SELECTED TEXT:
——
Salespeople adopt a sales approach (a form) that sells something to the customer (the function).
In recent years a new concept in industrial design has been gaining steadily on, and has perhaps already surpassed the age old saying that form follows function. The new concept focuses on function following form. Because of this new focus, design engineers have taken a new look at traditional shapes and forms of such things as bicycle seats and computer key-boards and the like, and significantly modified them with intriguing results in function: more comfortable seating and pain-free keyboards. This new focus is akin to the saying in the sixties that the medium was the message. This focus on form first and function second will undoubtedly continue to dazzle us as product after product, like automobiles, computers, appliances and countless tools will take on radically new forms.
Nor will this new focus on form affect a relatively small percentage of aficionados as, say, in the case of abstract art. Instead the new focus on form by industrial designers will continue to affect the common person because of its affect upon countless commodities used countless times every day. This new focus on form will not be limited to the walls of some art museum or at the private gatherings of art lovers.
——
ITEMS:
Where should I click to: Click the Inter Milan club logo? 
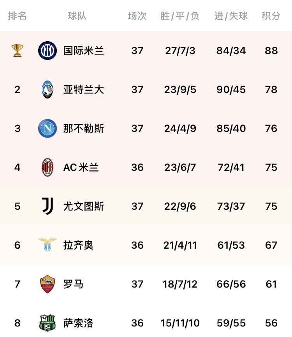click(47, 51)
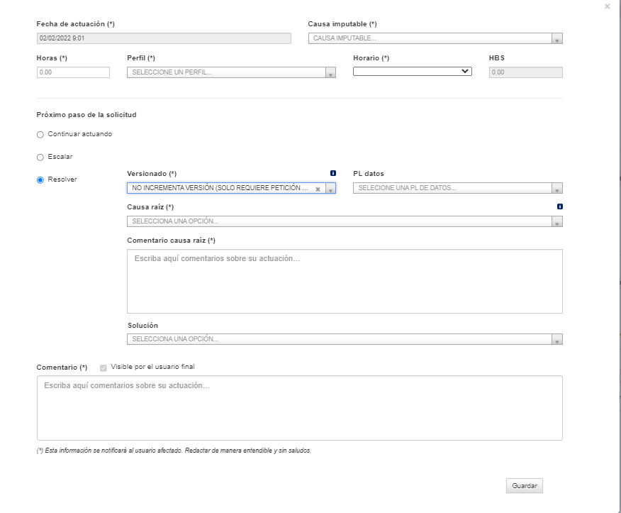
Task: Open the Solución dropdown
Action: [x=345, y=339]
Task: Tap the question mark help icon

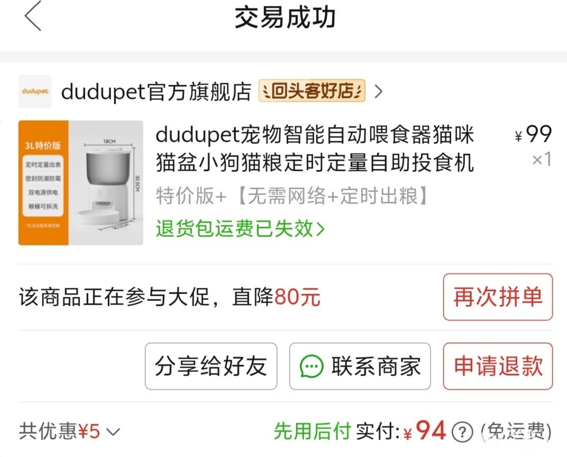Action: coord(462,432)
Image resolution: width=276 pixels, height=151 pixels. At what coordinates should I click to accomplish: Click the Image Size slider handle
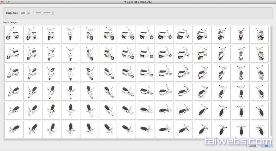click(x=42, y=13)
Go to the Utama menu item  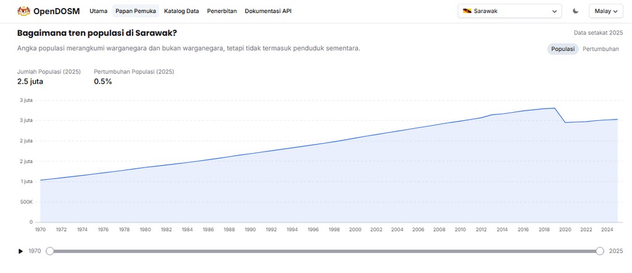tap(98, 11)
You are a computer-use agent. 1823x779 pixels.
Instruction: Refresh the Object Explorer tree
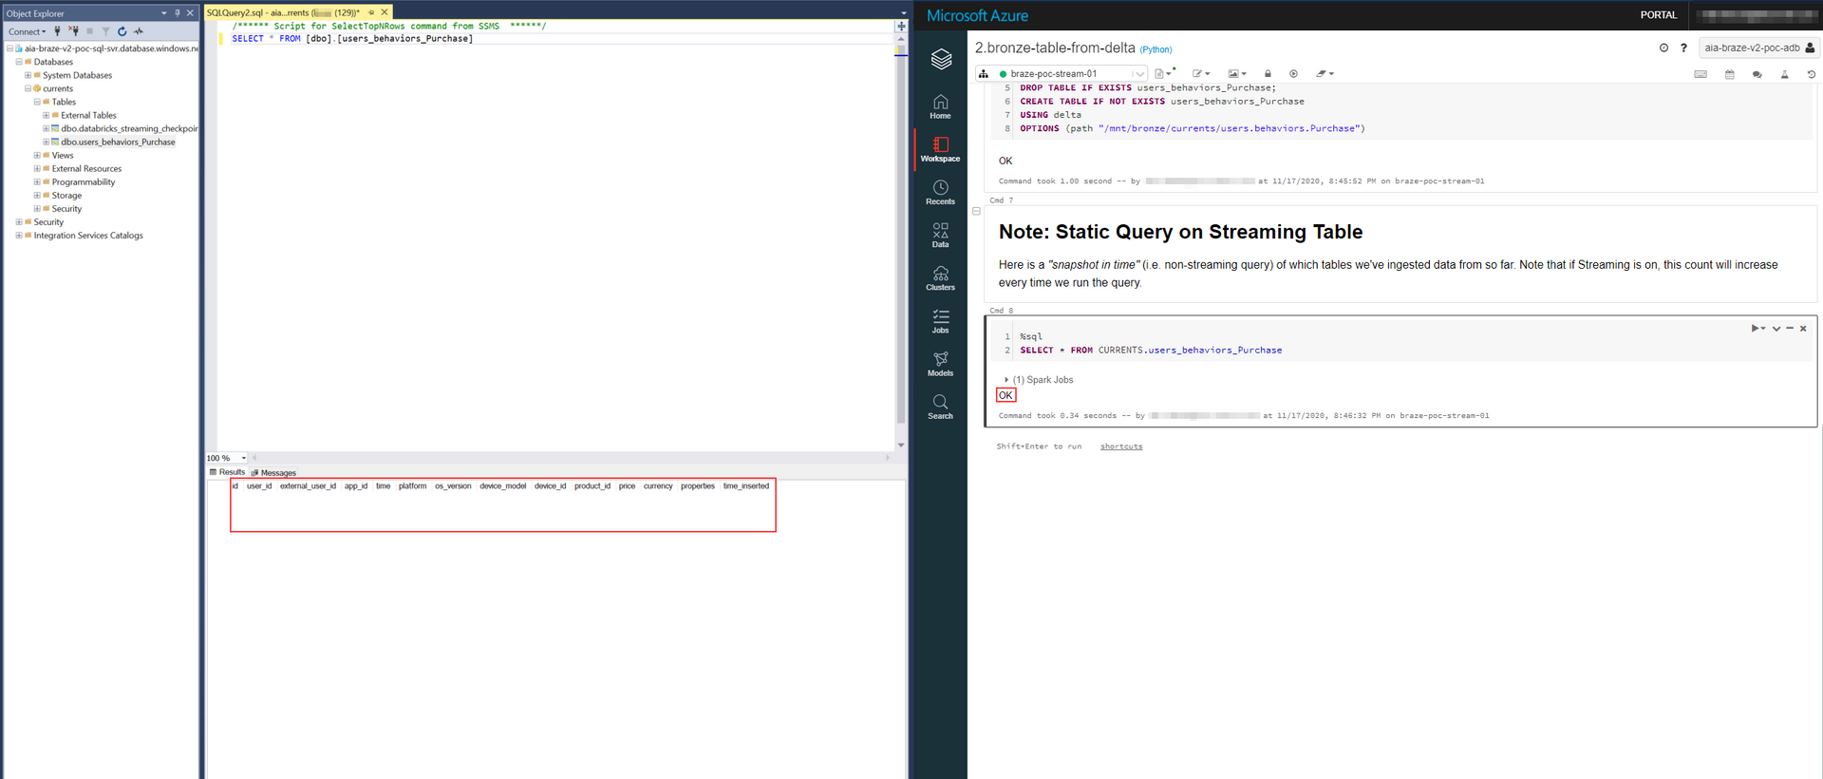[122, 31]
——
DIRECTION 1:
Write out the passage on industrial design from "In recent years" down to "radically new forms.", word for word.
DIRECTION 2:
Answer these questions from the passage on industrial design:
(a) In the opening sentence, what do salespeople adopt?
(b) Which saying from the sixties is the new focus compared to?
(c) Besides the walls of some art museum, where will the new focus on form not be limited to?
DIRECTION 3:
List every product that the passage on industrial design says will take on radically new forms.

CORRECT RESPONSE 1:
In recent years a new concept in industrial design has been gaining steadily on, and has perhaps already surpassed the age old saying that form follows function. The new concept focuses on function following form. Because of this new focus, design engineers have taken a new look at traditional shapes and forms of such things as bicycle seats and computer key-boards and the like, and significantly modified them with intriguing results in function: more comfortable seating and pain-free keyboards. This new focus is akin to the saying in the sixties that the medium was the message. This focus on form first and function second will undoubtedly continue to dazzle us as product after product, like automobiles, computers, appliances and countless tools will take on radically new forms.

CORRECT RESPONSE 2:
(a) A sales approach (a form) that sells something to the customer.
(b) That the medium was the message.
(c) The private gatherings of art lovers.

CORRECT RESPONSE 3:
Automobiles, computers, appliances, and countless tools.